I imagine it is much easier to homeschool now that PCs and the internet are
ubiquitous. My mom had to do a lot of work assembling curricula and sifting
through textbooks that would be much easier today.

Homeschooling works better in groups. It ends up being like a regular school
environment but with much smaller class sizes and heavier investment by the
teachers. In my teens, my group met on Saturdays for a long intense literature
class, Mondays for most other classes, and individually for math. Naturally we
had lots of reading and homework to do the rest of the week. Some of the
"classes" I took were more in-depth than my university courses.

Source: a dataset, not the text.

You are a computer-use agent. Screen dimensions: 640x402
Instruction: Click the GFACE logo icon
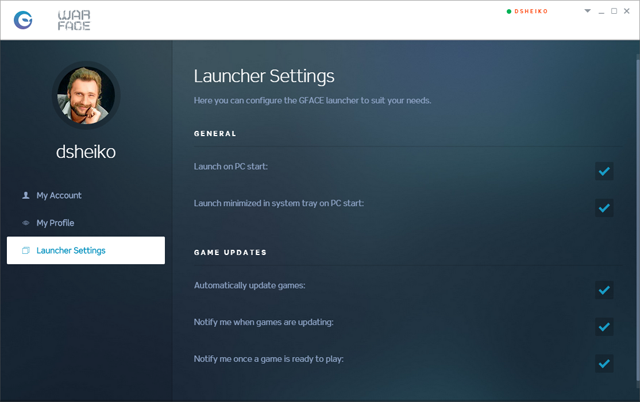[22, 19]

Homeschooling taught me my most valuable skill: how to teach myself. I taught
myself algebra because I didn't like the way it was explained to me (textbooks
offered more rigor). I read lots of classic literature in my spare time,
taught myself how to touch type, play guitar, etc.

The biggest downside was not having a guidance counselor. No one in my family
had been to college, and that led to me making dumb mistakes in the college
application process (like not applying to top schools because they were too
expensive, not knowing they offered substantial need-based financial aid). I
also struggled to learn to program on my own.